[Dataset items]
---*---

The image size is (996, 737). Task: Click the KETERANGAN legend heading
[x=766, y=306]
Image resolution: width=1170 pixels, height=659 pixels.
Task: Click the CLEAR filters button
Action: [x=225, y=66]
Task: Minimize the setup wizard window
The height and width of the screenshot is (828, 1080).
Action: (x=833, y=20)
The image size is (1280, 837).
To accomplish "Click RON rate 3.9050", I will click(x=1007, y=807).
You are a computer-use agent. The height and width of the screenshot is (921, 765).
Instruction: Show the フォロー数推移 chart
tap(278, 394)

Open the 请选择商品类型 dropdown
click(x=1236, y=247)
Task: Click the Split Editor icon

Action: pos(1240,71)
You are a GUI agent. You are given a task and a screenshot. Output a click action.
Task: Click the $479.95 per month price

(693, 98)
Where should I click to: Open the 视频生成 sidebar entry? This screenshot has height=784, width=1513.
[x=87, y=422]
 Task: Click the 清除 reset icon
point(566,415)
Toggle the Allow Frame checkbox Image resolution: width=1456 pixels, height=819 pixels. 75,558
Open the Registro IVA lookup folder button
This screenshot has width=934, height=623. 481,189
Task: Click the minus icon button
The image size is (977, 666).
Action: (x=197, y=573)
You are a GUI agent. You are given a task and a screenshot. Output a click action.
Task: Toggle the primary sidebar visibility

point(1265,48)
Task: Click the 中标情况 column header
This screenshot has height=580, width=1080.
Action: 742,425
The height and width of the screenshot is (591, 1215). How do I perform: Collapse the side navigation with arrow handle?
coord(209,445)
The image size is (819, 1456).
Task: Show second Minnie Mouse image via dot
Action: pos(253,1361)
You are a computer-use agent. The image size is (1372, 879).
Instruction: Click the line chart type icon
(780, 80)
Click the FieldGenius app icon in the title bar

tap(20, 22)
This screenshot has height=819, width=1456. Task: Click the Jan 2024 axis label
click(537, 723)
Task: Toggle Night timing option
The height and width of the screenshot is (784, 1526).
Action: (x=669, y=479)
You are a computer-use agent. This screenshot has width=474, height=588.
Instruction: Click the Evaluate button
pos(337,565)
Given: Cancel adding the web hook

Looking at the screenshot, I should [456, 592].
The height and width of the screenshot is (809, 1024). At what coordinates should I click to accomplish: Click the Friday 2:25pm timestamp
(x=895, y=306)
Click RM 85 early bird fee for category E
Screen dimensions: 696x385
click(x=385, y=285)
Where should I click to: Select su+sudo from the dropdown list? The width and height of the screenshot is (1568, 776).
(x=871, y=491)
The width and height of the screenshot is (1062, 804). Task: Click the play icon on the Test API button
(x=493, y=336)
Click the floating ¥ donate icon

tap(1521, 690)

---*---

**What is asked:** Please rewrite the rows above, changing every "computer-use agent" to "screen assistant" and keeping everything else the same.

**Correct response:**
The image size is (996, 737). Task: Click the KETERANGAN legend heading
[x=766, y=306]
Image resolution: width=1170 pixels, height=659 pixels.
Task: Click the CLEAR filters button
Action: [x=225, y=66]
Task: Minimize the setup wizard window
The height and width of the screenshot is (828, 1080).
Action: (x=833, y=20)
The image size is (1280, 837).
To accomplish "Click RON rate 3.9050", I will click(x=1007, y=807).
You are a screen assistant. The height and width of the screenshot is (921, 765).
Instruction: Show the フォロー数推移 chart
tap(278, 394)

Open the 请选择商品类型 dropdown
click(x=1236, y=247)
Task: Click the Split Editor icon

Action: pos(1240,71)
You are a GUI agent. You are given a task and a screenshot. Output a click action.
Task: Click the $479.95 per month price

(693, 98)
Where should I click to: Open the 视频生成 sidebar entry? This screenshot has height=784, width=1513.
[x=87, y=422]
 Task: Click the 清除 reset icon
point(566,415)
Toggle the Allow Frame checkbox Image resolution: width=1456 pixels, height=819 pixels. 75,558
Open the Registro IVA lookup folder button
This screenshot has width=934, height=623. 481,189
Task: Click the minus icon button
The image size is (977, 666).
Action: (x=197, y=573)
You are a GUI agent. You are given a task and a screenshot. Output a click action.
Task: Toggle the primary sidebar visibility

point(1265,48)
Task: Click the 中标情况 column header
This screenshot has height=580, width=1080.
Action: 742,425
The height and width of the screenshot is (591, 1215). How do I perform: Collapse the side navigation with arrow handle?
coord(209,445)
The image size is (819, 1456).
Task: Show second Minnie Mouse image via dot
Action: pos(253,1361)
You are a screen assistant. The image size is (1372, 879).
Instruction: Click the line chart type icon
(780, 80)
Click the FieldGenius app icon in the title bar

tap(20, 22)
This screenshot has height=819, width=1456. Task: Click the Jan 2024 axis label
click(537, 723)
Task: Toggle Night timing option
The height and width of the screenshot is (784, 1526).
Action: (x=669, y=479)
You are a screen assistant. This screenshot has width=474, height=588.
Instruction: Click the Evaluate button
pos(337,565)
Given: Cancel adding the web hook

Looking at the screenshot, I should [456, 592].
The height and width of the screenshot is (809, 1024). At what coordinates should I click to accomplish: Click the Friday 2:25pm timestamp
(x=895, y=306)
Click RM 85 early bird fee for category E
Screen dimensions: 696x385
click(x=385, y=285)
Where should I click to: Select su+sudo from the dropdown list? The width and height of the screenshot is (1568, 776).
(x=871, y=491)
The width and height of the screenshot is (1062, 804). Task: Click the play icon on the Test API button
(x=493, y=336)
Click the floating ¥ donate icon

tap(1521, 690)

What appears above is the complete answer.